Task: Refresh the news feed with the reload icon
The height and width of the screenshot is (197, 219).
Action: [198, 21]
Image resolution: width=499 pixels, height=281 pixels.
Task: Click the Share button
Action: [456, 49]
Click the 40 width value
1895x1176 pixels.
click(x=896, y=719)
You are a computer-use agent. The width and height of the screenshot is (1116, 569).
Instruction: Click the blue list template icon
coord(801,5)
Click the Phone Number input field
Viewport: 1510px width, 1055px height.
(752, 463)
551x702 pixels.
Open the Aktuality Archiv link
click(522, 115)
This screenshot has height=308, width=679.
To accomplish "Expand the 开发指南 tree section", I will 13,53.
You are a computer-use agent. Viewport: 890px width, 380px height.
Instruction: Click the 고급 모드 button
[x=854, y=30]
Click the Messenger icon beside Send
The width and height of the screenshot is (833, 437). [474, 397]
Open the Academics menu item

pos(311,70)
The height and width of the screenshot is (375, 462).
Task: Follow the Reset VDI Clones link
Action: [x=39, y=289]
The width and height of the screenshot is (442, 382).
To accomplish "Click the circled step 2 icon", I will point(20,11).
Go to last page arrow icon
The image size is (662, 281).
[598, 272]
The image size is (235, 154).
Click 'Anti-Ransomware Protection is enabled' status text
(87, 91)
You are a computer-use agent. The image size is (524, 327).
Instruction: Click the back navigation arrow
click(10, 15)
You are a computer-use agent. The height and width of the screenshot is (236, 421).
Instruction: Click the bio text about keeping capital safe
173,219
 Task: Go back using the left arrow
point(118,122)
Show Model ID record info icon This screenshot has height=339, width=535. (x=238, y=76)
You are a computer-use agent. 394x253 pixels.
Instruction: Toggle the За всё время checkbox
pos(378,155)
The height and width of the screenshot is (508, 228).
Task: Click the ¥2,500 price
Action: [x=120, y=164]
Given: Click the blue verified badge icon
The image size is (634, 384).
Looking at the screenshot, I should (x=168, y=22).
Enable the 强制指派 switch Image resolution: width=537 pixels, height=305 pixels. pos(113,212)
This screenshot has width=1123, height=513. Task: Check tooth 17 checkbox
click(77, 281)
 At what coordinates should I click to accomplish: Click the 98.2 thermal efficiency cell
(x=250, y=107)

==*==

No line before the one containing "This screenshot has width=1123, height=513." belongs in the answer; give again exactly that line and all lines after it through the end of the data.

This screenshot has width=1123, height=513. Task: Check tooth 17 checkbox
click(77, 281)
 At what coordinates should I click to accomplish: Click the 98.2 thermal efficiency cell
(x=250, y=107)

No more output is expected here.